Promoting wellness in the workplace can improve the morale, retention rates and productivity of your employees. It’s a topic we’re hearing a lot about but yet 56% of people still say their company does not have sufficient supports in place to help employees with mental health issues.
It’s important for employers to understand the need for creating a safe and supportive work environment for their team. It’s not a strategy that can be implemented in a short space of time but rather one that needs to be ingrained into every aspect of the organisation. Here’s how to promote wellness in the workplace.
Building a culture that’s supportive and nurturing requires serious time and dedication. You can’t just organise ‘meditation hour’ and pat yourself on the back for a job well done. More than one third of us say our job affects our mental health. Make sure your company is a place where employees feel comfortable raising important issues. This means educating your management team so that they live and breathe the cultural values. After all, they are the ones that will really dictate the atmosphere of the organisation. Provide them with sensitivity training so they’re well-equipped to be the considerate and tactful communicators you need them to be.
Our research shows that 49% of people say their manager is the most influential support in helping them deal with workplace mental health issues.
A management structure that promotes wellbeing among employees will result in higher job satisfaction, less absenteeism, better employee retention and lower health care costs.
A workplace that facilitates team spirit is good for the physical and mental health. Employees are happier in an environment where they have good social interactions. Lay out the office in a way that allows staff to come together in shared working spaces and break out areas. Natural light, plants and pet-friendly policies help too! Who doesn’t love puppies?
Team sports can be a fantastic way to work through any tensions that may have surfaced during the day, as well as being good for fitness. So get the company involved in the next tag tournament or football league, team bonding is good for the collective souls and an amazing stress buster.
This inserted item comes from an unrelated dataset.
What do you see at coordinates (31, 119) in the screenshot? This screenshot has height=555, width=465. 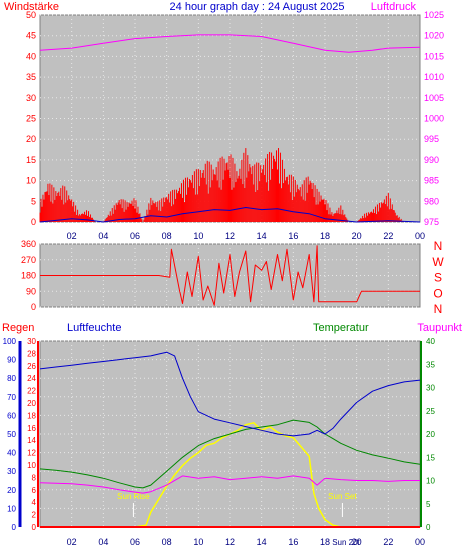 I see `wind-y-tick-label: 25` at bounding box center [31, 119].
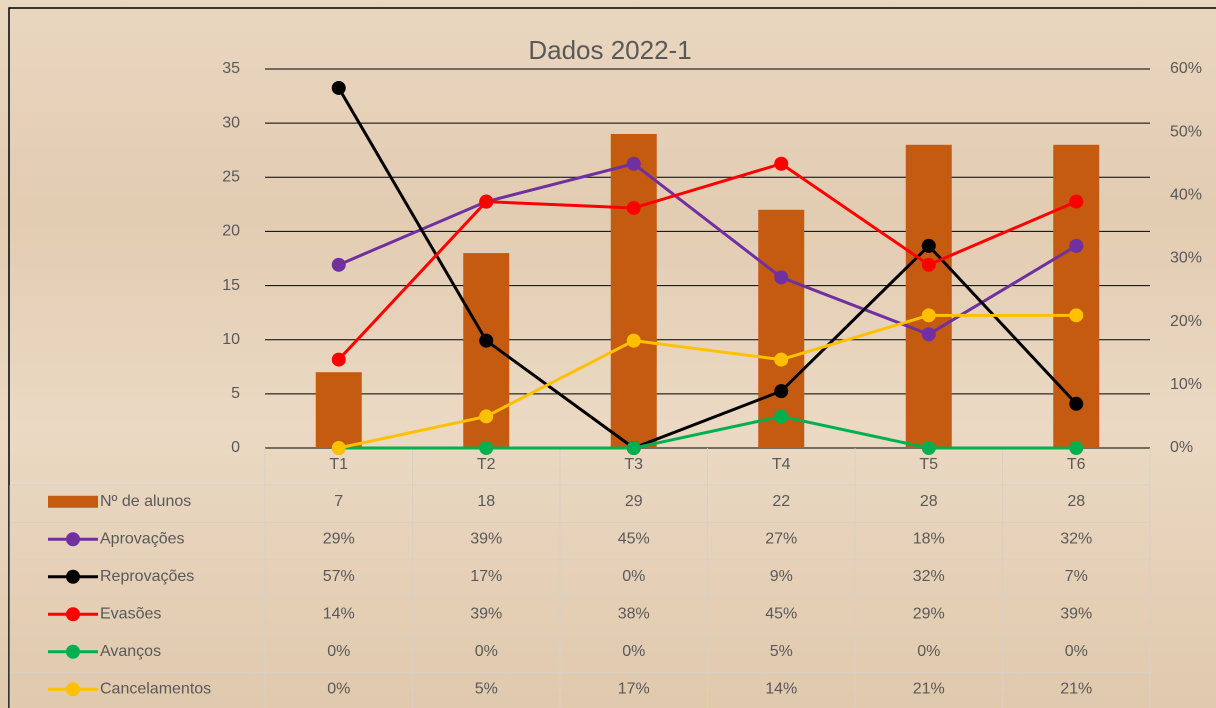 This screenshot has width=1216, height=708. I want to click on table-cell: 7%, so click(1076, 576).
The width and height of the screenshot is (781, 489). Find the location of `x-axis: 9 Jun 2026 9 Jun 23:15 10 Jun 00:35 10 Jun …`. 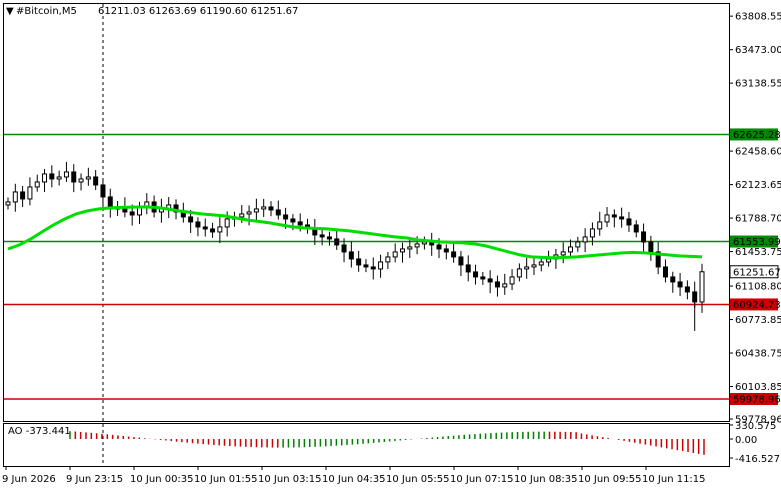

Make a conscious effort to encourage healthy behaviours. Organise team outings that revolve around activity rather than alcohol. Offer reduced gym membership and fitness wearables as company perks or arrange a weekly fitness class such as yoga or aerobics. If that’s not within your budget, there’s plenty of other ways to be more health aware – from having nutritious food options available to insisting employees take their breaks in full to being flexible about holiday days. Our studies show that after money, flexibility around working hours/days is the biggest incentive to stay at a company. Being considerate and respectful of your employee’s work-life balance is crucial.